Excerpted data>
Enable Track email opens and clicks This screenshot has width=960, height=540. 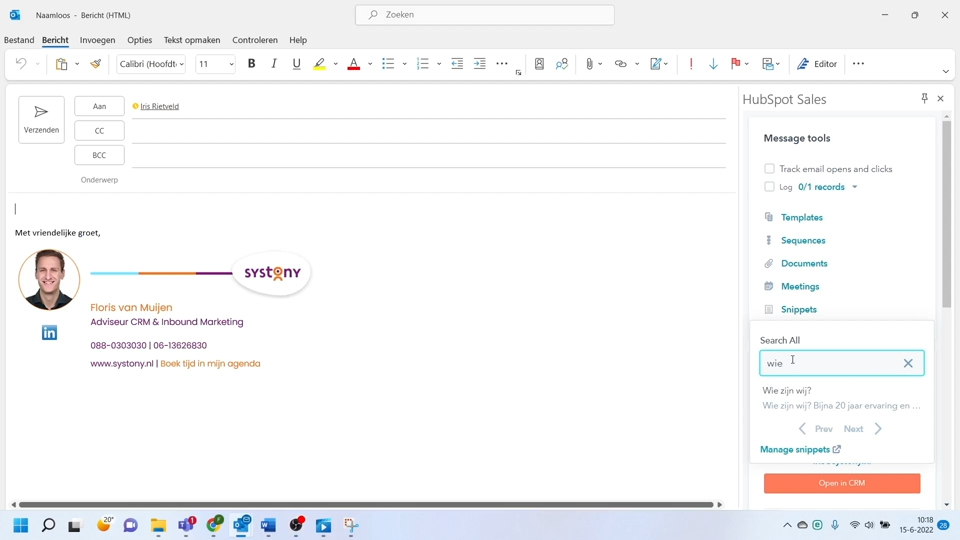point(769,169)
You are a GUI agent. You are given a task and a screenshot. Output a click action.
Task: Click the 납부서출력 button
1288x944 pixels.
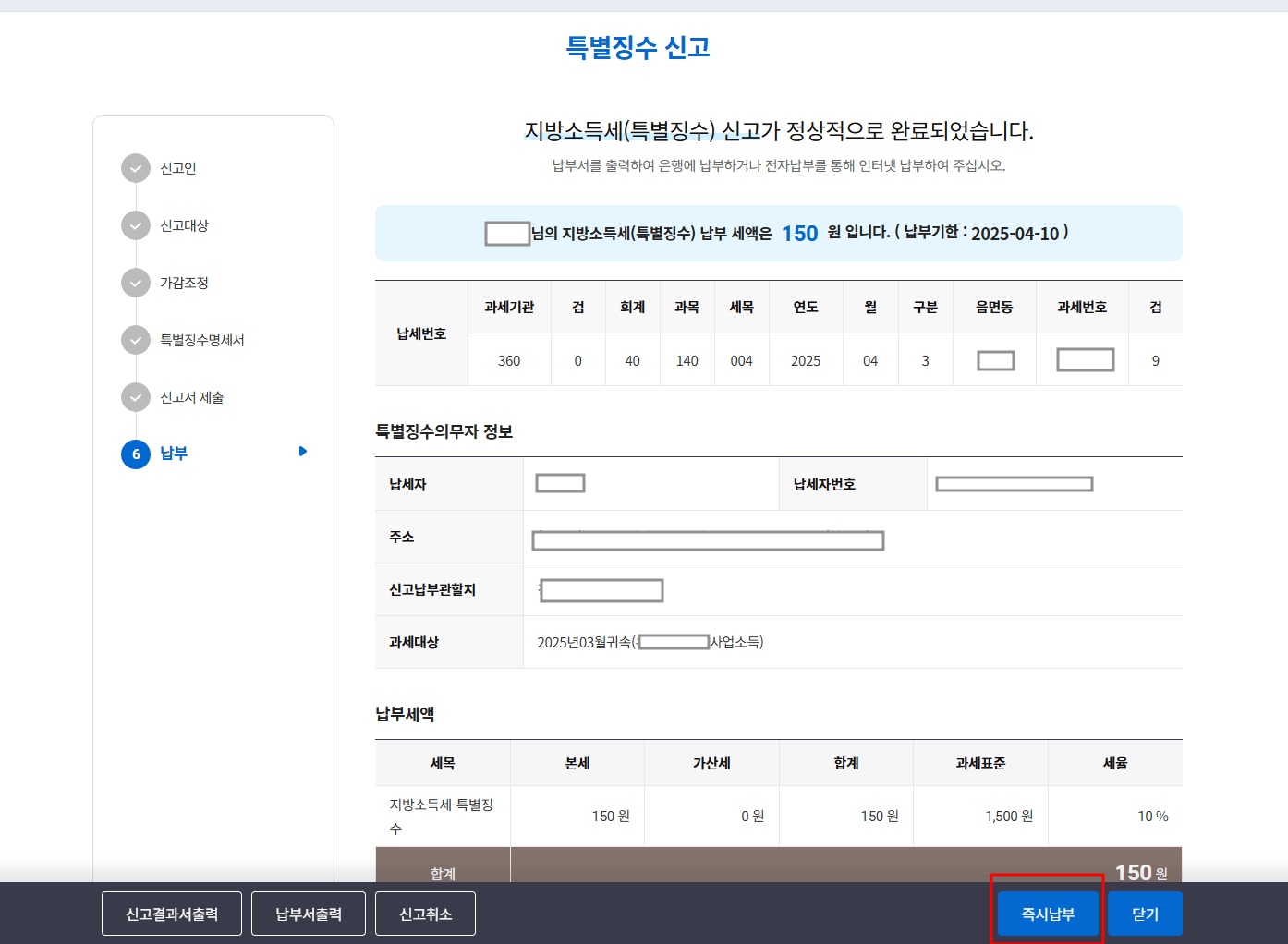pos(308,914)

Exercise objective>
Copy exactly, and copy nothing else: the lines from the one containing "You are a GUI" through the end of the data, both ends included, with pictures left out.

Response to this task>
You are a GUI agent. You are given a task and a screenshot. Output a click action.
Task: Click the 납부서출력 button
1288x944 pixels.
pos(308,914)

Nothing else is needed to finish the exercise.